Sunday, February 22, 2015
Book #8: The Curve of Time
This week I finally took him up on it.
The Curve of Time is a beautifully written memoir of the summers a mom, her five children, and sometimes a dog, spent in the 1920s and 30s exploring the waterways between Vancouver Island and the mainland coast of British Columbia by boat.
Because I come from sailing stock on both sides of my family--maybe even Vikings going back in my maternal grandfather's line--it was not hard for me to be drawn into their happy adventures and narrow escapes.
I started reading the book Monday morning as we set out on an expedition of our own in our Jeep. My dad is visiting from out of town, and the rest of us all had a holiday from work and school.
The foreword began with a detailed description of the cramped sleeping quarters on the boat. I could immediately relate. Roger and Dad were riding in front; Jack and I were cozy together in the back, nestled between the cooler on one side of us and a backpack on the other, our feet penned in by the handle of a shovel (carried in case we ever have to dig ourselves out of something).
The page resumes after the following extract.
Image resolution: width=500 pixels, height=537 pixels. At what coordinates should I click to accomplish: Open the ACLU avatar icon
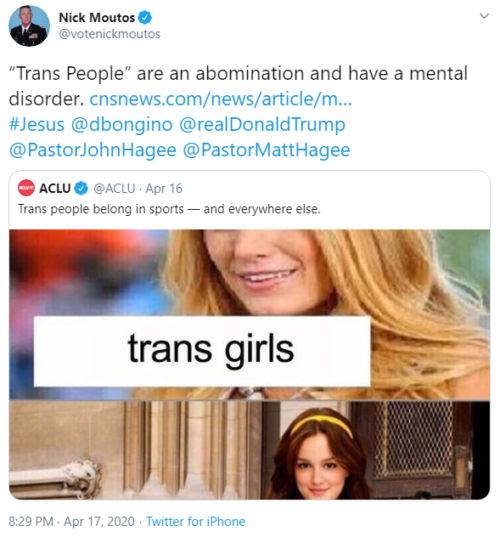coord(26,188)
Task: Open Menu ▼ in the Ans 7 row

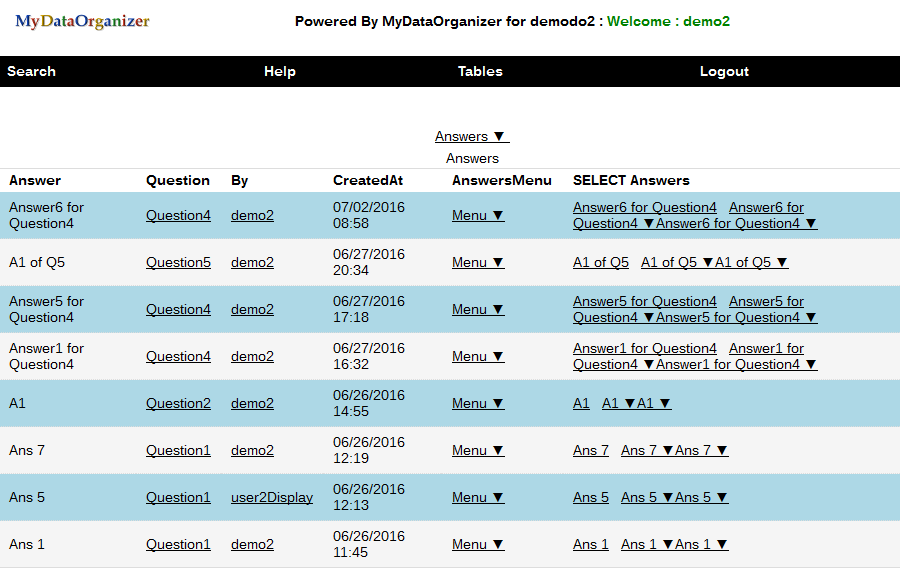Action: click(478, 450)
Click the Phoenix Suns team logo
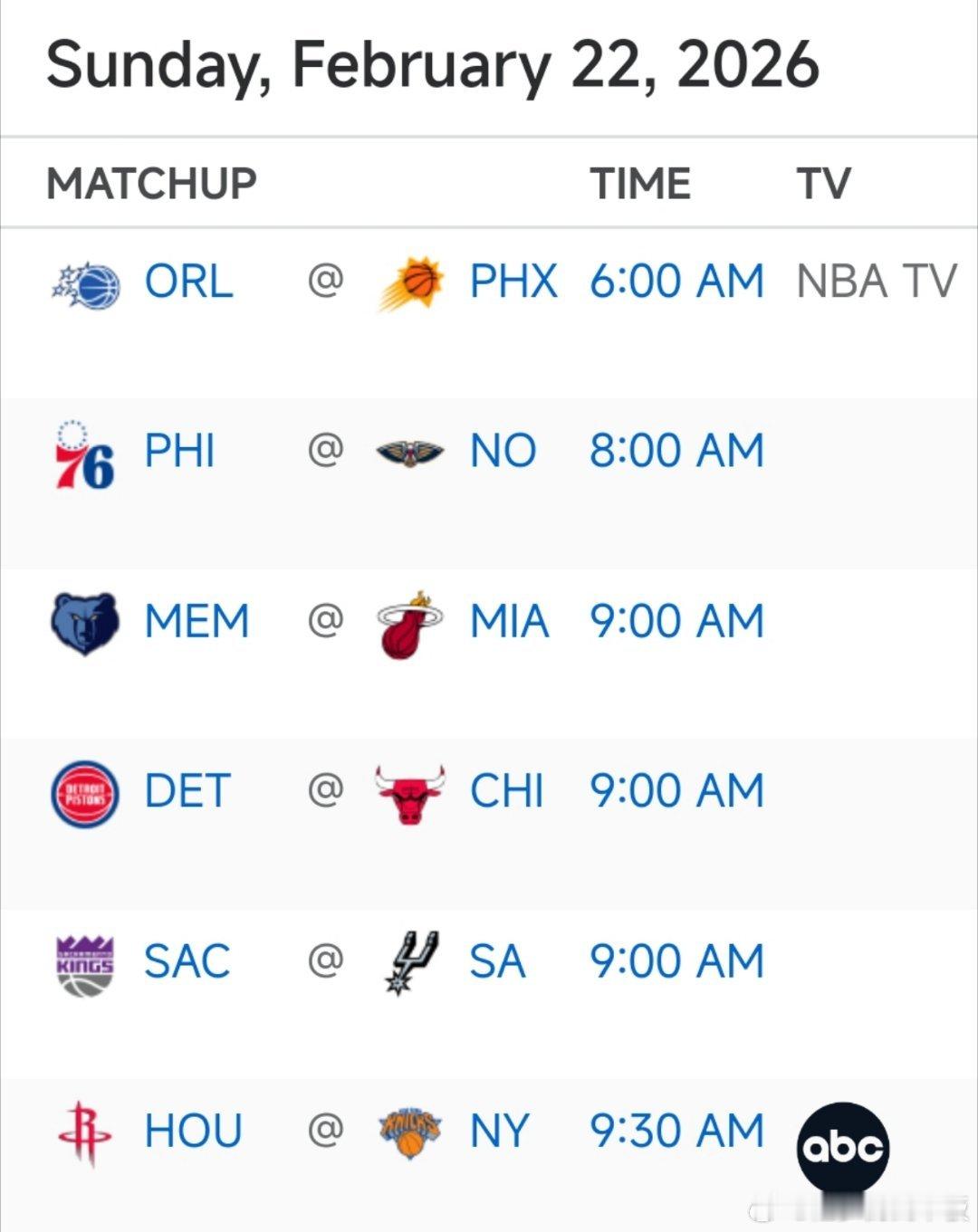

I didn't marry a sailor. I married a boy who lives between mountains and loves the desert. I married a boy who loves to drive off the beaten path.
So, I realized, as we bounced over rocks instead of waves, our Jeep is our boat. Our desert is our ocean. Our canyons are our inlets. Our sagebrush is our seaweed. Our dust we kick up is our wake. We breathe deep and we live. Our wind is our wind and our sky is our sky.
All week as I read, I dreamed of heading up to Seattle over spring break to explore the San Juan Islands by ferry. Maybe we'd even have time to go all the way to British Columbia.
This may have been a risky book for Roger to recommend to me. Because he married a girl who comes from sailing stock on both sides and loves the sea.